Hype can be as expensive as it is cheap and for the next two months it will envelop the prospect of boxing’s richest ever bout to the extent people might actually believe some of this “Fight of the Century” nonsense.
Considering such PR tags are routinely pinned to the most dubious of match-ups they have long since been reduced to meaninglessness: Simon Cowell once said the secret to hype is creating it but not believing it, although he might have been lip-synching.
And in comparison to most fights, creatively hyping Floyd Mayweather and Manny Pacquiao's welterweight title bout to the max is straight-forward: two outstanding fighters with a history of personal animosity finally getting it on in a fight that could generate up to half a billion dollars – get ready to Rrruummble!
But in boxing terms, actual “mano a mano”, with cash out of the picture, it’s impossible to believe it.
Now since taking the cash out of boxing is like removing schmaltz from talent shows, we’re talking purely theoretical here. But still, really, “Fight of the Century?” This is demonstrably silly; a triumph of skilfully applied ballyhoo coating over what is basically an exercise in nostalgia.
Mayweather-Pacquiao in 2009 might have been a scrap to get up in the middle of the night and shell out 100 pay-per-view smackers for: Mayweather and Pacquiao on May 2nd in Las Vegas is two guys on the fade cashing in while they can.
Undefeated record
Mayweather is 38, worth a reputed $300 million and fond of describing himself as “TBE” – “The Best Ever”, the basis of which appears to be an undefeated record that Floyd takes to be evidence of invincibility and nothing to do with not fighting everyone you’re supposed to.
Pacquaio is younger in years but hardly experience: unlike the slick, trash-talking counter-puncher Mayweather, the Philippines' finest is a brawler from the wrong side of the barrio, with a track record in relation to earthly pleasures that even a new-found religiosity can't erase from public memory.
A diversity of other interests includes being a politician, basketball enthusiast, and all-round Filipino national treasure so his enthusiasm for finally getting into the ring with Mayweather after years of acrimonious stop-start wrangling possibly isn’t totally unrelated to being pursued for $75 million in tax.
We will be assured both men are training like never before and all the usual purse-boosting stuff between now and May. But what those forking out more than €22,000 for floor seats at the MGM Arena are really paying for is a trick of the memory; like watching fat My Way Frankie but seeing swaggering Wee Small Hours Sinatra.
Having said all that, a lot of us still won’t be able to resist getting swept along just a little bit. There’s still nothing like it in sport. Tennis comes close but doesn’t have that vital blood lust, while UFC possesses all the blood and little of the tawdry elegance.

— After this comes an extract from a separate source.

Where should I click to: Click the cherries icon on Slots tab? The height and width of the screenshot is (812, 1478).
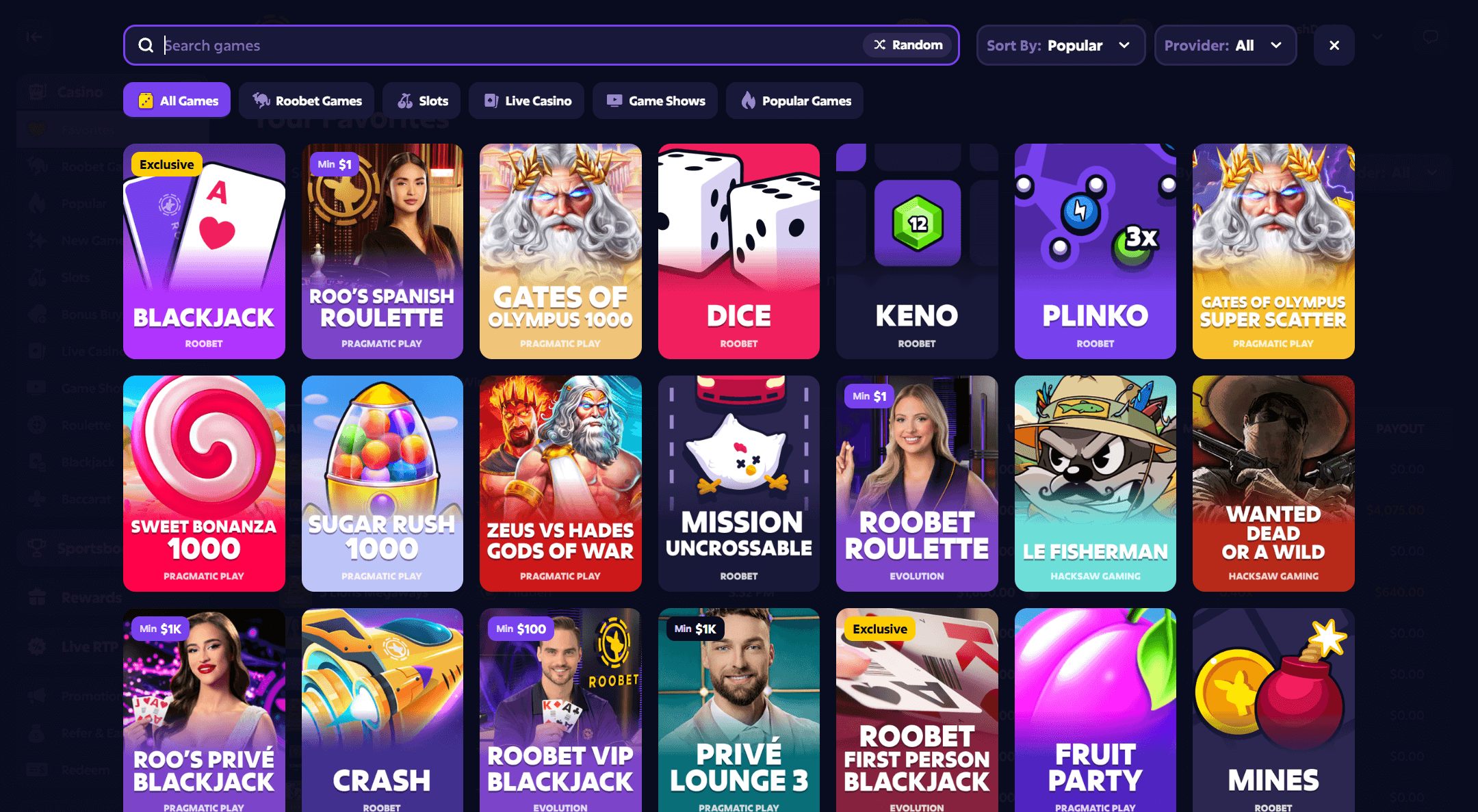click(405, 101)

Even the most sceptical of the right-on can get sucked into boxing’s primal core of two people confined to 400sq ft of canvas with no other aim but to hurt each other.

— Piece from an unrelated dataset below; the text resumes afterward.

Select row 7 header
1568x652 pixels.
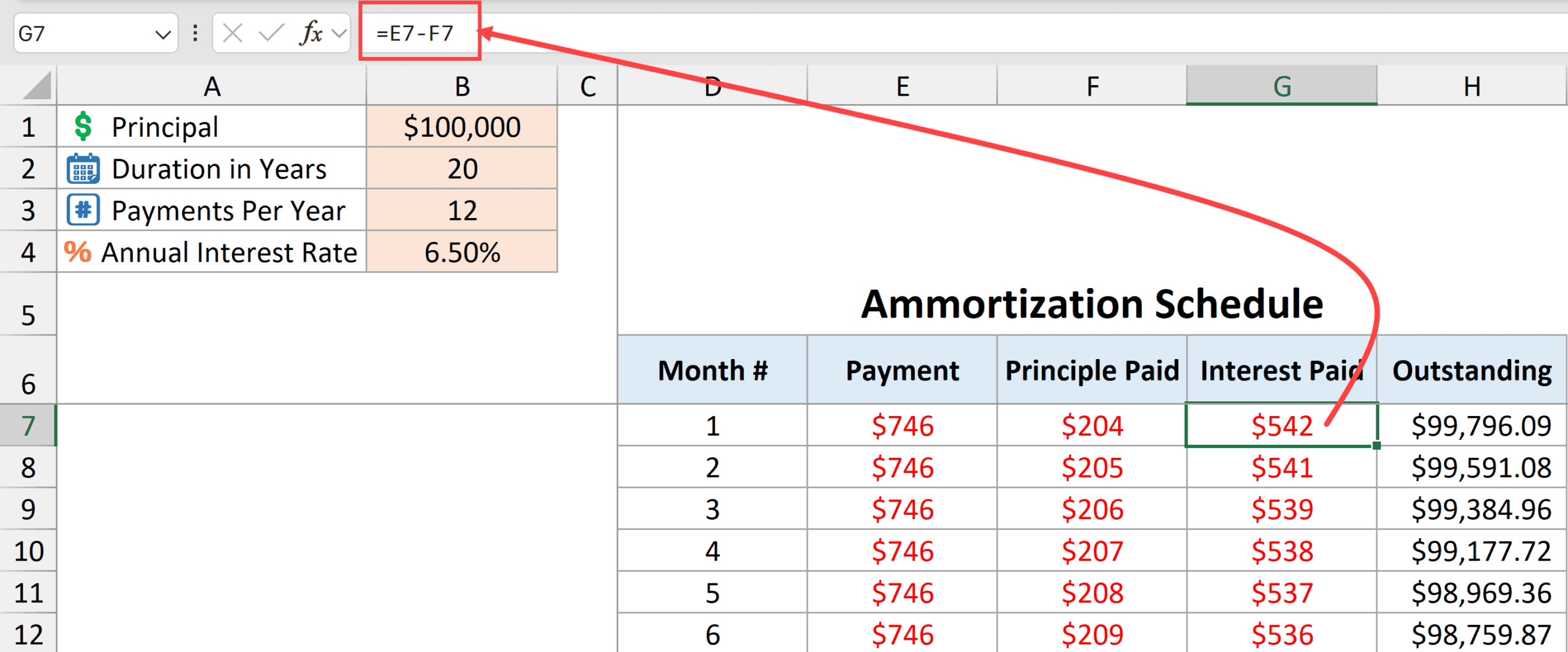28,426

And there remains enough of a curiosity factor to this, despite how Pacquiao is so made to measure for Mayweather that there’s surely only one outcome, which means it isn’t just cussedness which provokes a plaintive longing for a little context.

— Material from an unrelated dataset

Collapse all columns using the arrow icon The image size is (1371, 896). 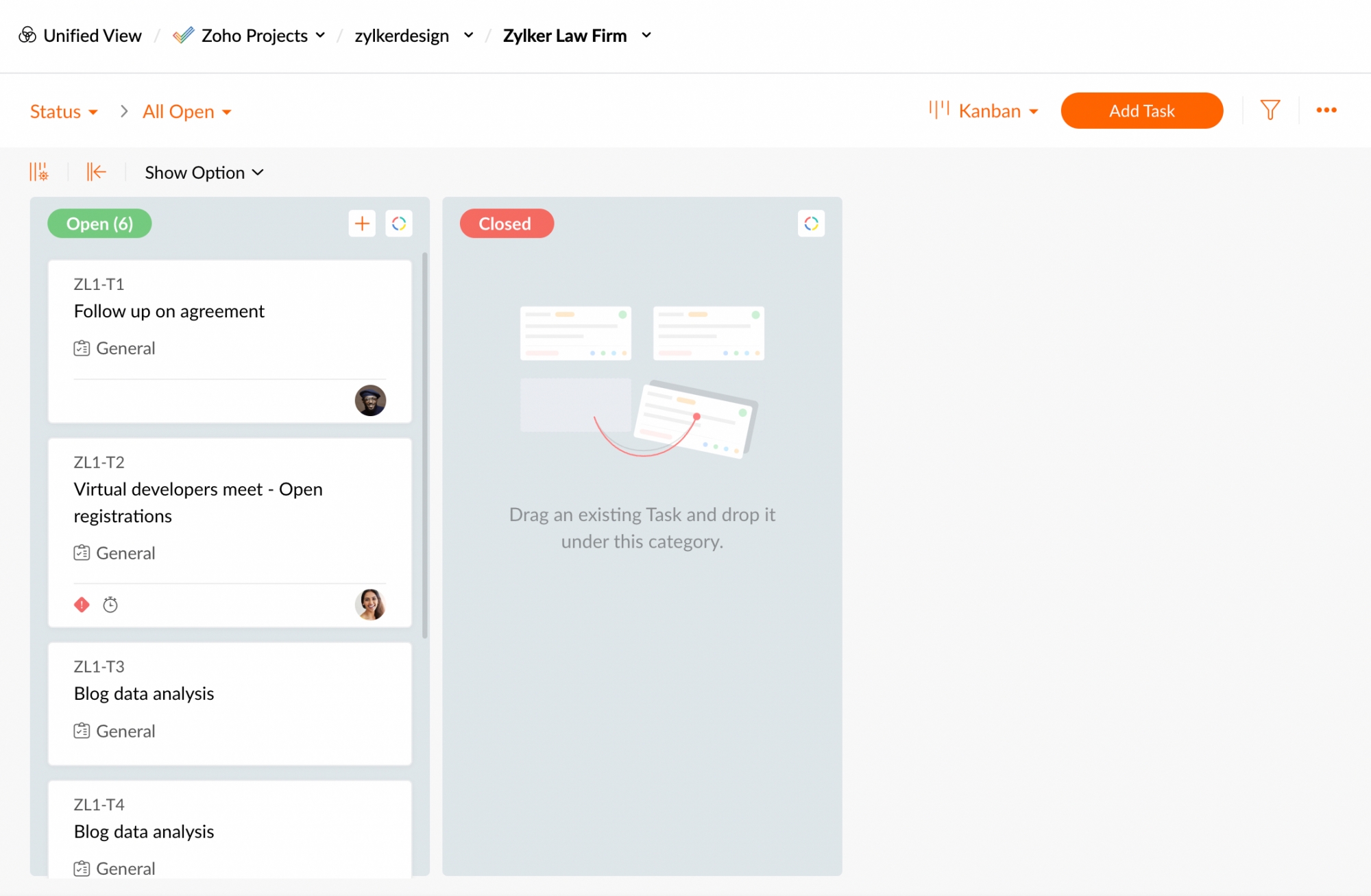(x=96, y=172)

The days of mass social appeal which Ali, Frazier and Foreman brought to the heavyweight division 40 years ago are unlikely to ever be replicated so “Fight of the Century” comparisons to them, or even further back to Louis-Schmelling and Johnson-Jeffries, are unfair, although it does show how flim-flam is hardly a modern phenomenon.
It’s just that when Mayweather gives it the “TBE” hard-sell, you want to yawn.
Yes, maybe he can only beat what’s been put in front of him and maybe it isn’t fair to his extravagant talents that an over-the-hill Oscar De La Hoya and that Manchester chip butty Rich Hatton are among the best he’s encountered.
However, some of us can just about remember when there were no maybes at all.
‘No más’
Even a 2009 Mayweather-Pacquiaco fight would have paled in comparison to the legendary 1980 welterweight clash between Sugar
Ray Leonard
and
Roberto Duran
, and it’s infamous ‘no más’ follow up.
But it is how both those great champions' career peaks miraculously also coincided with those of two other great fighters, Tommy Hearns and Marvin Hagler, which emphasises how hollow unbeaten records can be.
Because an unbeaten record was impossible among a quartet christened "The Four Kings" by the late Irish Times columnist George Kimball and the lack of it did nothing to tarnish any of their reputations during a time when "Fight of the Century" could have been repeatedly employed a lot more credibly than it will this May.
Since such coincidences of excellence are rare, Mayweather can hardly be blamed for the lack of one through the best years of his career. He also can’t be blamed for bigging himself up: anyone waiting for someone else to blow their horn is destined for disappointment no matter what the discipline, never mind boxing.
But even amidst a sport so inextricably bound up with hype there is a danger in swallowing it undiluted.
Sinatra said the only thing that ultimately mattered about him was that when he sang a song he believed it. Maybe he even believed that, just as Mayweather and Pacquiao may believe their own hype. But it’s hard not to suspect much of it is being employed to plug what is in effect just another farewell tour.